Feature classes contain raw data preprocessing logic specific to each data type in datatype mixin clases, like BinaryFeatureMixin, NumericalFeatureMixin, CategoryFeatureMixin, and so on. Those classes contain data preprocessing functions to obtain feature metadata (get_feature_meta, one-time dataset-wide operation to collect things like min, max, average, vocabularies, etc.) and to transform raw data into tensors using the previously calculated metadata (add_feature_data, which usually work on a a dataset row basis). Output features also contain datatype-specific logic to compute data postprocessing, to transform model predictions back into data space, and output metrics such as loss, accuracy, etc..

Encoders and decoders are modularized as well (they are under ludwig/encoders and ludwig/decoders respectively) so that they can be used by multiple features. For example sequence encoders are shared among text, sequence, and timeseries features.
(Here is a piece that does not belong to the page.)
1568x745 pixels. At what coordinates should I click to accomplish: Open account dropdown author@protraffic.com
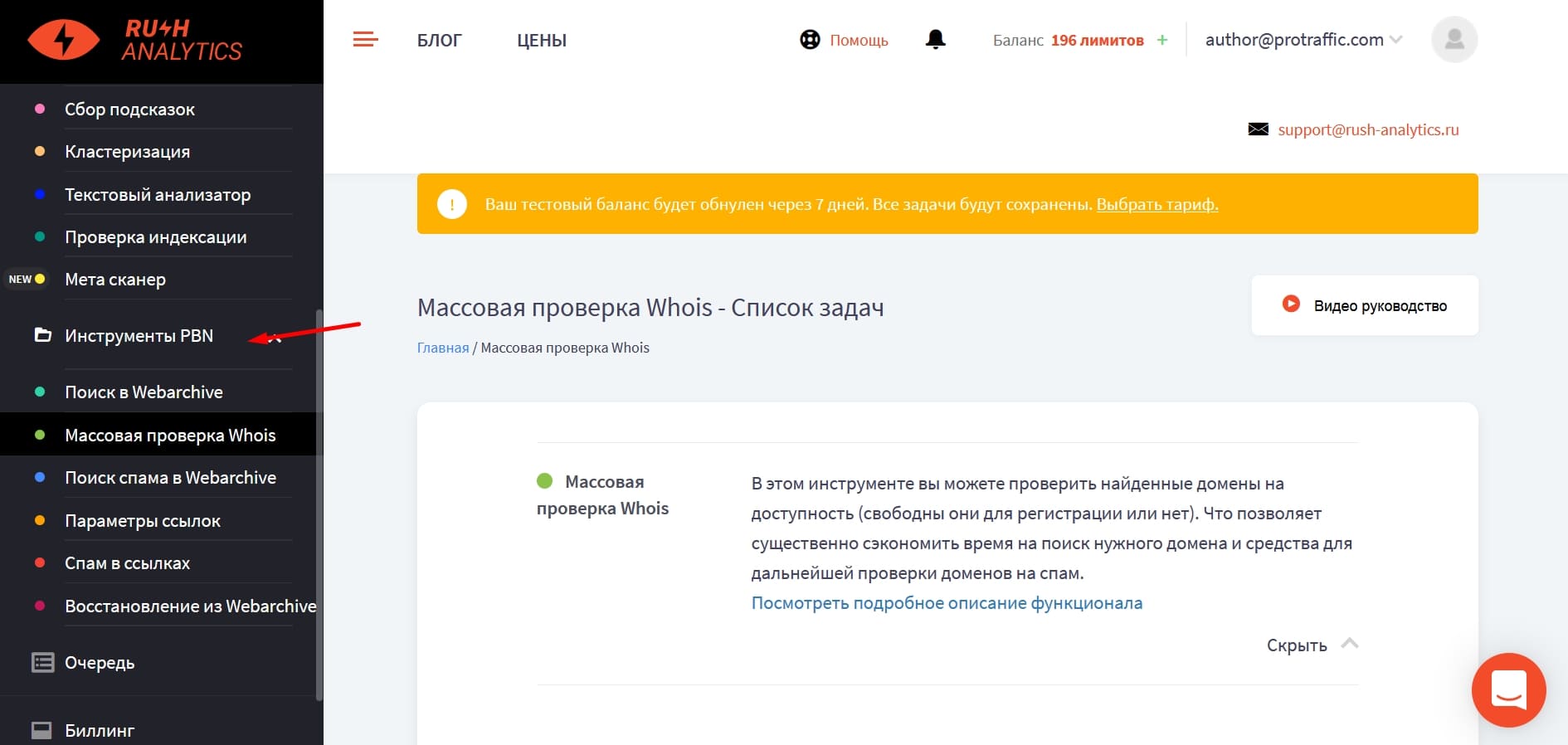[x=1303, y=40]
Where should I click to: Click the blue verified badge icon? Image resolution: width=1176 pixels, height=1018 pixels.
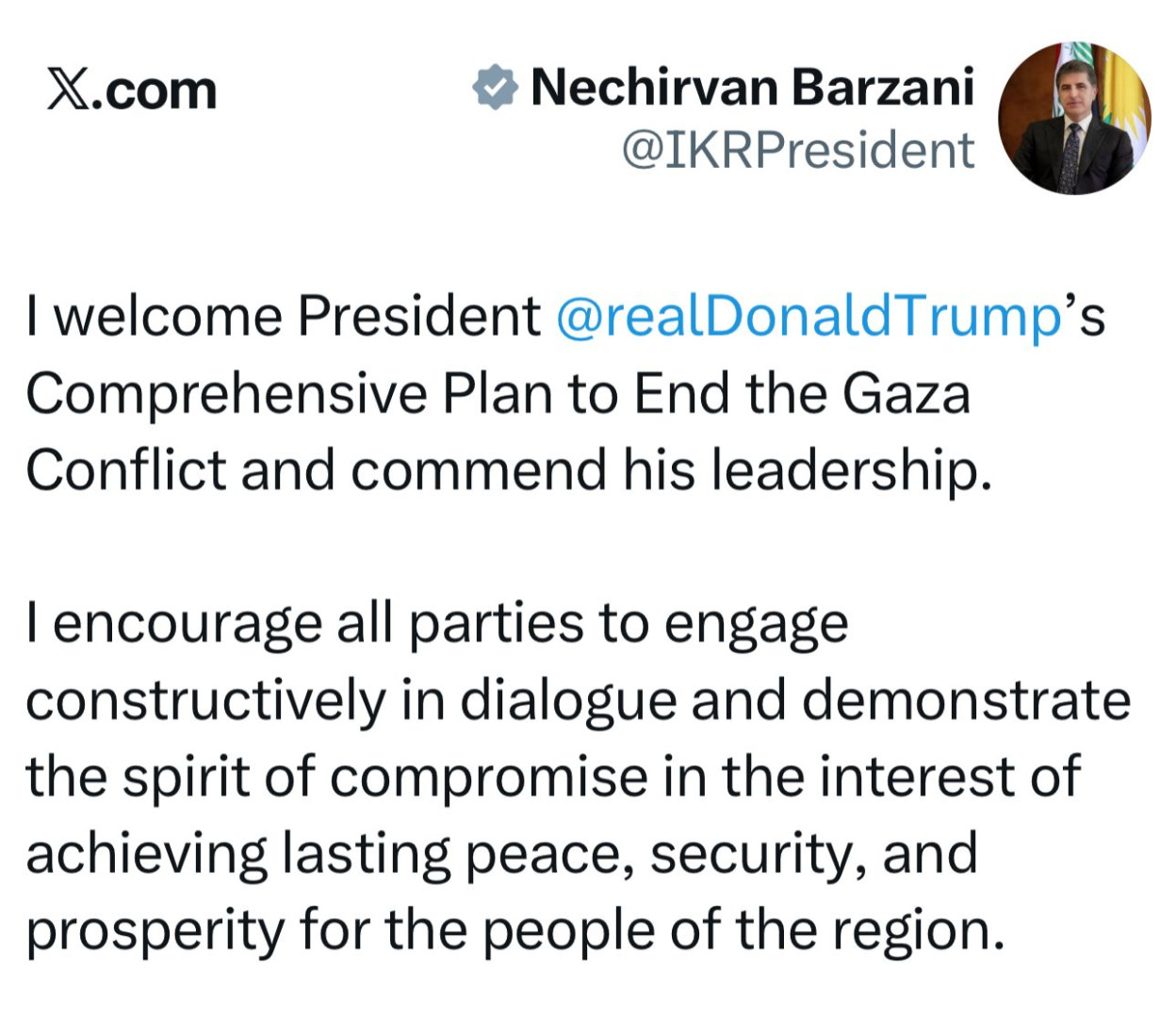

Various model architecture components which can be reused are also split into dedicated modules, for example convolutional modules, fully connected modules, etc.. which are available in ludwig/modules.

The training logic resides in ludwig/models/trainer.py which initializes a training session, feeds the data, and executes training. The prediction logic resides in ludwig/models/predictior.py instead.

The command line interface is managet by the ludwig/cli.py script, which imports the various scripts in ludwig/ that perform the different command line commands.

The programmatic interface (which is also used by the CLI commands) is available in the ludwig/api.py script.

Hyper-parameter optimization logic is implemented in the scripts in the ludwig/hyperopt package.

The ludwig/utils package contains various utilities used by all other packages.

Finally the ludwig/contrib packages contains user contributed code that integrates with external libraries.

Adding an Encoder

1. Add a new encoder class

Source code for encoders lives under ludwig/encoders. New encoder objects should be defined in the corresponding files, for example all new sequence encoders should be added to ludwig/encoders/sequence_encoders.py.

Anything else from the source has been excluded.